Kadang apa yang seseorang tulis bukanlah apa yang ia rasakan saat itu. Ataupun apa yang ia alami di masa itu. Terkadang mereka menulis karena ada yang bercerita tentang suatu hal. Yang membuat si penulis terbawa ke masa sulit yang seolah penulis berada pada kejadian itu. Lalu mereka tuangkan dalam bentuk karyanya. Seolah ia mengalami sakitnya masalah yang orang lain hadapi. Bagaimana mereka harus tercekik oleh pahitnya kehidupan, atau menggigil oleh pekat dan dinginnya malam. Kau tau apa maksudnya. Tidak lain adalah untuk kau pahami dan resapi. Kalau hidup tak seindah apa yang tampak. Dibalik itu semua ada kejanggalan. Ada batu. Ada kerikil. Dan ada berlian. Namun kadang serapih mungkin bisa tertutupi. Walaupun dengan sehelai kain usang. Sebentuk gubuk tua.

~Kau atau Aku~

Merpati Yang Malang

image

Ada seekor merpati kecil yang yang terbang mengelilingi sebuah sangkar indah yang ia temukan pada ranting pohon besar di pinggir danau.

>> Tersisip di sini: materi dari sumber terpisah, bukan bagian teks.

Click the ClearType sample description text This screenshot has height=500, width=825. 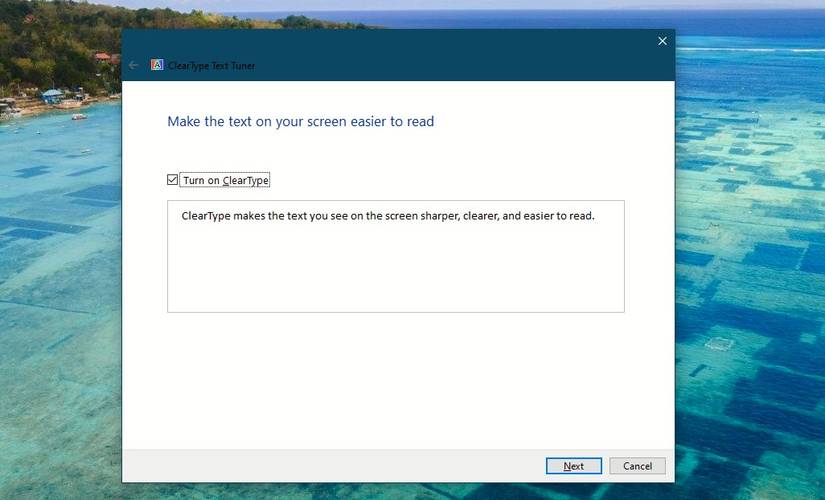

Terus mengelilinganya untuk memastikan bahwa sangkar itu tidak berpenghuni. Berusaha kembali memperbaiki sangkar tersebut dengan mencari-cari ranting yang pas untuk menutupi celah-celah kecil yang masih terlihat. Dihiasnya sangkar dengan menumpukkan jerami-jerami tua yang membuat ia hangat. Terus menyusunnya hingga terasa aman dan nyaman. Dan sore cerah merubah langit menjadi mendung bergemuruh petir dan menutupi bayangan matahari dengan segenap pantulan cahayanya. Merpati kecil itu menuju sangkar kecil tadi setelah ia pergi jauh berkelana menikmati hari. Seolah ingin mencari perlindungan dan mencari kehangatan. Ketika ia menuju sangkar tersebut, terjatuhlah sangkar itu lalu berserakan. Seolah enggan untuk ditempati. Enggan untuk dirawat. Merpati itu bukan kau, aku. Merpati yang malang.

~Kau~

Sekedar Lelah

image

Hujan di siang ini tidak lagi hadiah. Kau belum temukan alasan yang sebenarnya. Jujurpun tidak. Bertanyapun kau enggan. Bukankah menurutmu jujur itu indah? Kau yang selalu ajarkan. Apa yang hendak kau tunjukkan pada dunia maya? Tidak ada. Sedangkan mereka pasti memperhatikan. Untuk tidak kau sapapun aku tak apa. Untuk tidak kau pedulikanpun aku tetap khawatir. Hmmm atau mungkin ini harapanku saja. Sepertinya memang. Dan kau berkata tidak. Mungkin juga makna yang terkandung di dalam kata itu adalah “tidak untukku”. Apa kita berbanding terbalik? Karena sebenarnya kau ingin menuju ke puncak. Sedang aku berfikir untuk diam lalu berbalik arah. Pergilah. Aku tak apa. Mungkin kau merasakan. Sekedar lelah.